Angel ran out of the diner. “What the hell is going on?” he cried when he saw the car. “Holy shit!” He ran back inside, shouting to Lisette to call the police.
The street was silent as death for a moment, and then—once again—the car leaped to life. It backed away from the street lamp and screeched down the street.
Gretchen watched the fading red taillights disappear around the corner. She had fallen over the edge of the curb on the other side of the street, sprawling over the sidewalk. When she looked down, she saw that her jeans were ripped at the knee.
“Gretchen!” Will ran to her side.
She looked up at his face. He was staring after the car, as if daring it to come back. But it wouldn’t return, Gretchen knew that.
Will helped her stand, wobbl
y on liquid knees. She clung to his elbow as they walked over to the Gremlin. The side was smashed, and the force of the car had driven the front of the Gremlin into the rear of the car parked before it. She stared at the place where she would have been crushed against the twisted metal.
She felt Mafer looking at her. “What just happened?”
“I don’t know.”
“You lit that car with lightning,” Mafer pressed.

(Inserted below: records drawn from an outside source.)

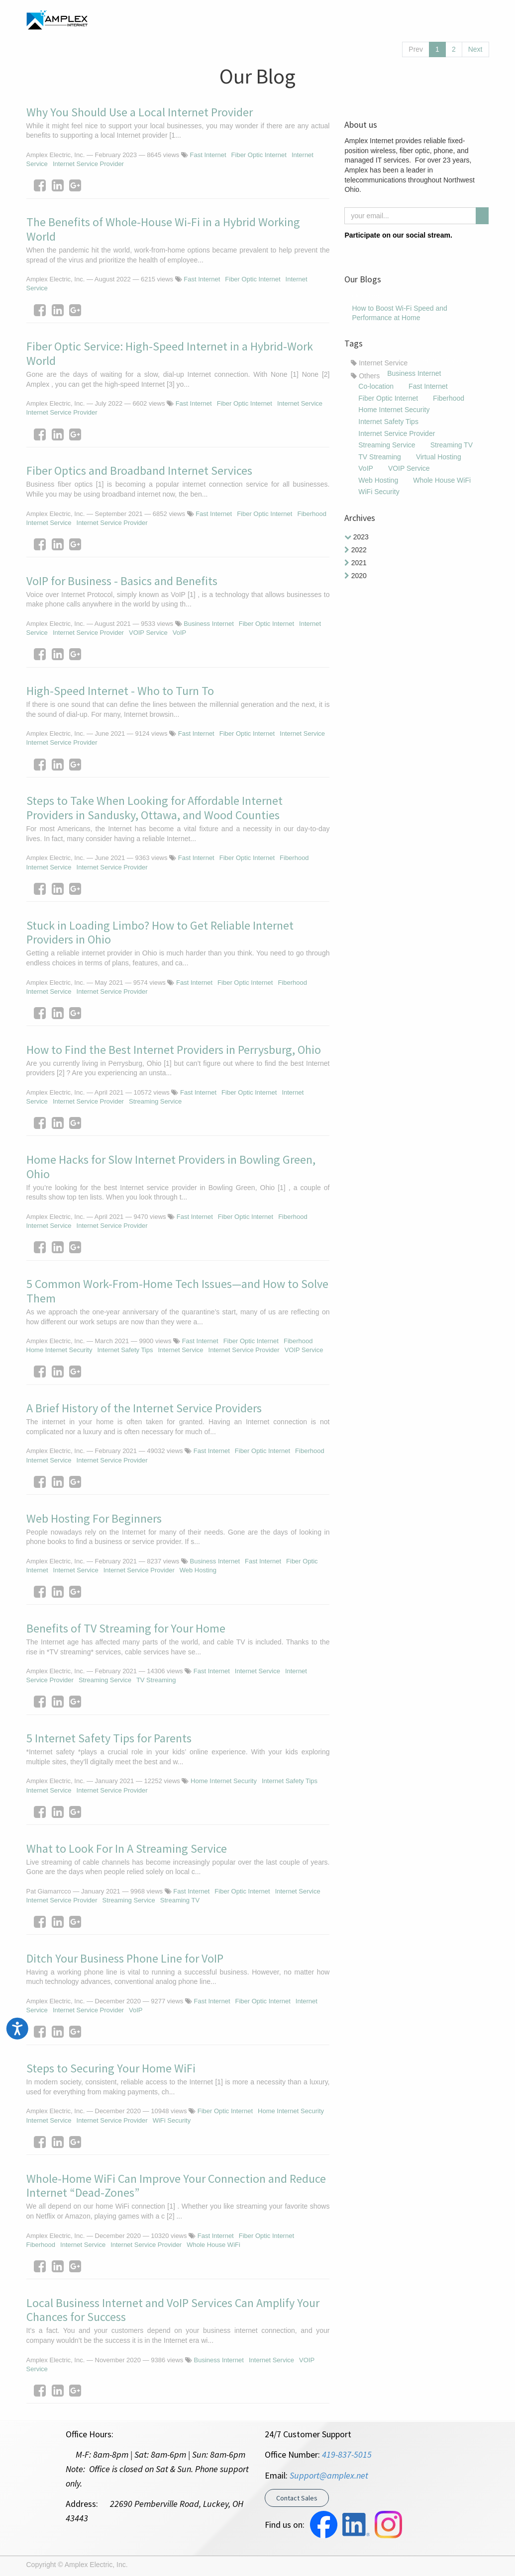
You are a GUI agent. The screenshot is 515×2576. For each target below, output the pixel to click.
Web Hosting (198, 1570)
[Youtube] (399, 251)
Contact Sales (296, 2497)
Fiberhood (311, 513)
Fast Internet (208, 155)
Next (475, 49)
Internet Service (299, 403)
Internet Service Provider (88, 164)
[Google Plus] (75, 185)
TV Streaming (156, 1680)
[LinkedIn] (58, 185)
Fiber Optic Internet (259, 155)
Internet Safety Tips (125, 1350)
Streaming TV (180, 1900)
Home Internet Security (59, 1350)
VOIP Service (148, 632)
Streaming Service (155, 1101)
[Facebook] (40, 185)
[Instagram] (368, 251)
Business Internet (208, 623)
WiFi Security (172, 2120)
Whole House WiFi (213, 2244)
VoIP (179, 632)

“I didn’t mean to,” Gretchen said, but even as the words passed her lips, she doubted them. She had meant to. She had wanted to see the driver. There was even a part of her that would have killed the driver if she’d had the chance. The thought made her tremble. Was that what I wanted? Gretchen wondered. Or is it what Tisiphone wanted? What’s the difference between being Tisiphone and being possessed by Circe?
Shaking, she looked over at her car. The glass on the driver’s side had shattered, erasing the letters that had appeared there, and Gretchen wondered if she had ever really seen them at all. That was when she noticed that Will was staring at the same place.
“Back,” Gretchen said.
Will gaped at her. “You saw that?”
Mafer gasped, and they both looked at her.
Gretchen felt as if she were falling—she could almost hear the wind rushing past her ears. “You too?”
Mafer’s brown eyes were wide. “Yes.”
“It was a warning. You both saw it. Something tried to kill me, and something tried to warn me.”
Mafer nodded.
Gretchen didn’t need to waste time wondering what was trying to kill her. That much was obvious. But the other was still a mystery. “Was it … the ghost?” Gretchen asked.
“It’s …” Mafer looked at Will. Even in the dim, cloudy light of the street lamp, Gretchen could see her hesitation. She gazed at Will, who seemed sick and pale. The moisture glistened on him like a fever. It was clear that Mafer wouldn’t speak—not unless Will wanted her to.